TASK TO COMPLETE → Output every line below without omitting or altering anything.
(PROVIDED INFORMATION)
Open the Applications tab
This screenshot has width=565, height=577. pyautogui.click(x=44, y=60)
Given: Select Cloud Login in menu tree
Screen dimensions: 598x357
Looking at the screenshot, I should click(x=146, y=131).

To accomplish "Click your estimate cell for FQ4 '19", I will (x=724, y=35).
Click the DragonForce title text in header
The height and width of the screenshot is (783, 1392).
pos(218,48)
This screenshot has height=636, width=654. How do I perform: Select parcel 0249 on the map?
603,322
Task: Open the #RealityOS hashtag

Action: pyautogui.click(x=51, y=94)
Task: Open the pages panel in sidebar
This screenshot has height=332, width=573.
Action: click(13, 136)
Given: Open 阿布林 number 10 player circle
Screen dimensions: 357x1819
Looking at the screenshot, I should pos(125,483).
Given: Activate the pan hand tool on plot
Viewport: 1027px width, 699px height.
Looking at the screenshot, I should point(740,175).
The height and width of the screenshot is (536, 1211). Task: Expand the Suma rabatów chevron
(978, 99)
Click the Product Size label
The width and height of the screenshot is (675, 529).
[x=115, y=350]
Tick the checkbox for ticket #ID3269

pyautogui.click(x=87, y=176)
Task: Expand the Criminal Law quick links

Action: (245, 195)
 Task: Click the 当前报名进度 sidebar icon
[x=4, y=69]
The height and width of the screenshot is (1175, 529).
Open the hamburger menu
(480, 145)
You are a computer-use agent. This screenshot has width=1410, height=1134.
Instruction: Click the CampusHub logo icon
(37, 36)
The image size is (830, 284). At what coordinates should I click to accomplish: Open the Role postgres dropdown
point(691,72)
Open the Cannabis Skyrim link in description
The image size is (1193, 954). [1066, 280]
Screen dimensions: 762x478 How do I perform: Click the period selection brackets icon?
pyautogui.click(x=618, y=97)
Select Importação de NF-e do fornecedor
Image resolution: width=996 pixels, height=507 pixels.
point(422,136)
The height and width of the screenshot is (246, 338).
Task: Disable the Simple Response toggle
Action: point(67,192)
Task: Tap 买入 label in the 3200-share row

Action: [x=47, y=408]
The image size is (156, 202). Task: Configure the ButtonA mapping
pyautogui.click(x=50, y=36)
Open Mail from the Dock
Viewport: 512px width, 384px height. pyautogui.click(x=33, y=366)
(End PROVIDED INFORMATION)
OUTPUT BELOW →
Open the Applications tab
This screenshot has width=565, height=577. pyautogui.click(x=44, y=60)
Given: Select Cloud Login in menu tree
Screen dimensions: 598x357
Looking at the screenshot, I should click(x=146, y=131).

To accomplish "Click your estimate cell for FQ4 '19", I will (x=724, y=35).
Click the DragonForce title text in header
The height and width of the screenshot is (783, 1392).
pos(218,48)
This screenshot has height=636, width=654. How do I perform: Select parcel 0249 on the map?
603,322
Task: Open the #RealityOS hashtag

Action: pyautogui.click(x=51, y=94)
Task: Open the pages panel in sidebar
This screenshot has height=332, width=573.
Action: click(13, 136)
Given: Open 阿布林 number 10 player circle
Screen dimensions: 357x1819
Looking at the screenshot, I should pos(125,483).
Given: Activate the pan hand tool on plot
Viewport: 1027px width, 699px height.
Looking at the screenshot, I should point(740,175).
The height and width of the screenshot is (536, 1211). Task: Expand the Suma rabatów chevron
(978, 99)
Click the Product Size label
The width and height of the screenshot is (675, 529).
[x=115, y=350]
Tick the checkbox for ticket #ID3269

pyautogui.click(x=87, y=176)
Task: Expand the Criminal Law quick links

Action: (245, 195)
 Task: Click the 当前报名进度 sidebar icon
[x=4, y=69]
The height and width of the screenshot is (1175, 529).
Open the hamburger menu
(480, 145)
You are a computer-use agent. This screenshot has width=1410, height=1134.
Instruction: Click the CampusHub logo icon
(37, 36)
The image size is (830, 284). At what coordinates should I click to accomplish: Open the Role postgres dropdown
point(691,72)
Open the Cannabis Skyrim link in description
The image size is (1193, 954). [1066, 280]
Screen dimensions: 762x478 How do I perform: Click the period selection brackets icon?
pyautogui.click(x=618, y=97)
Select Importação de NF-e do fornecedor
Image resolution: width=996 pixels, height=507 pixels.
point(422,136)
The height and width of the screenshot is (246, 338).
Task: Disable the Simple Response toggle
Action: point(67,192)
Task: Tap 买入 label in the 3200-share row

Action: [x=47, y=408]
The image size is (156, 202). Task: Configure the ButtonA mapping
pyautogui.click(x=50, y=36)
Open Mail from the Dock
Viewport: 512px width, 384px height. pyautogui.click(x=33, y=366)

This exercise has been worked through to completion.